■ Input ■

+ + + +

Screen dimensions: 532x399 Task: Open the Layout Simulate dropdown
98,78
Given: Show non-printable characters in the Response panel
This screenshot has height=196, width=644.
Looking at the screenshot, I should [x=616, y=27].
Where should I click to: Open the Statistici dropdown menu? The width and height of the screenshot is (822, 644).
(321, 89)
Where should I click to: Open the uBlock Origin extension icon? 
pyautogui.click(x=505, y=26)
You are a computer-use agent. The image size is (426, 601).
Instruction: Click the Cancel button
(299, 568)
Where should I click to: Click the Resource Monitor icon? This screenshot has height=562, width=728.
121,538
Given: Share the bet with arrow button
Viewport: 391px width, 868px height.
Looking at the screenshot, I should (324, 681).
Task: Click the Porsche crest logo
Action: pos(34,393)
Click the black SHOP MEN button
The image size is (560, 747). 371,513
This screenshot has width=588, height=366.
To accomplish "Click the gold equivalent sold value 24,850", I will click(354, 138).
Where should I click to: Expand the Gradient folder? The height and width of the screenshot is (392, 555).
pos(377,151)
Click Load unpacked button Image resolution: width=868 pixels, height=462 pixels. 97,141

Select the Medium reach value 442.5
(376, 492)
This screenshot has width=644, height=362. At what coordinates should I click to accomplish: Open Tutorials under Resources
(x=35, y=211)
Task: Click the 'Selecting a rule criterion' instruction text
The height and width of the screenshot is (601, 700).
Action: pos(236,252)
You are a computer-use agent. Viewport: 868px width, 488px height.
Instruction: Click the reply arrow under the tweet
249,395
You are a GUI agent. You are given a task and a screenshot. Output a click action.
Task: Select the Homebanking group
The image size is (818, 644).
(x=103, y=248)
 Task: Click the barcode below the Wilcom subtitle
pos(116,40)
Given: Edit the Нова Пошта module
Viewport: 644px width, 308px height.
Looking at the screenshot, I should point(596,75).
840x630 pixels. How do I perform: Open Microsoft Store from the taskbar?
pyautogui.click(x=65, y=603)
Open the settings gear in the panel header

+ + + +

■ To do ■
Restate exactly, and only, every line from the one that contains "Viewport: 644px width, 308px height." through the last line of the records.

■ Exercise answer ■
Viewport: 644px width, 308px height.
Looking at the screenshot, I should point(596,75).
840x630 pixels. How do I perform: Open Microsoft Store from the taskbar?
pyautogui.click(x=65, y=603)
Open the settings gear in the panel header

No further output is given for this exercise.